APOL1 renal risk variants are strongly associated with chronic kidney disease in Black adults, but reported associations with cardiovascular disease (CVD) have been conflicting.Methods:
We examined associations of APOL1 with incident coronary heart disease (n=323), ischemic stroke (n=331), and the composite CVD outcome (n=500) in 10 605 Black participants of the REGARDS study (Reasons for Geographic and Racial Differences in Stroke). Primary analyses compared individuals with APOL1 high-risk genotypes to APOL1 low-risk genotypes in Cox proportional hazards models adjusted for CVD risk factors and African ancestry.Results:
APOL1 high-risk participants were younger and more likely to have albuminuria at baseline than APOL1 low-risk participants. The risk of incident stroke, coronary heart disease, or composite CVD end point did not significantly differ by APOL1 genotype status in multivariable models.

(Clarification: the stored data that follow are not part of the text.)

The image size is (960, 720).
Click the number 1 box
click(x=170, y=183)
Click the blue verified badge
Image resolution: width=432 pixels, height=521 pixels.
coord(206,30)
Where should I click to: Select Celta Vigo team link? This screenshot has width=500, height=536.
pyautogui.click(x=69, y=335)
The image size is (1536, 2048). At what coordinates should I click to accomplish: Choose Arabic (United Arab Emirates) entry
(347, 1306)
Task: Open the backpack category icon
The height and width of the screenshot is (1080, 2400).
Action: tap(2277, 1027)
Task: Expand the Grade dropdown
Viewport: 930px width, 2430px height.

The association of APOL1 genotype with incident composite CVD differed by diabetes mellitus status (Pinteraction=0.004). In those without diabetes mellitus, APOL1 high-risk genotypes associated with greater risk of incident composite CVD (hazard ratio, 1.67; 95% confidence interval, 1.12–2.47) compared with those with APOL1 low-risk genotypes in multivariable adjusted models. This latter association was driven by ischemic strokes (hazard ratio, 2.32; 95% confidence interval, 1.33–4.07), in particular, those related to small vessel disease (hazard ratio, 5.10; 95% confidence interval, 1.55–16.56). There was no statistically significant association of APOL1 genotypes with incident CVD in subjects with diabetes mellitus. The APOL1 high-risk genotype was associated with higher stroke risk in individuals without but not those with chronic kidney disease in fully adjusted models.Conclusions:
APOL1 high-risk status is associated with CVD events in community-dwelling Black adults without diabetes mellitus.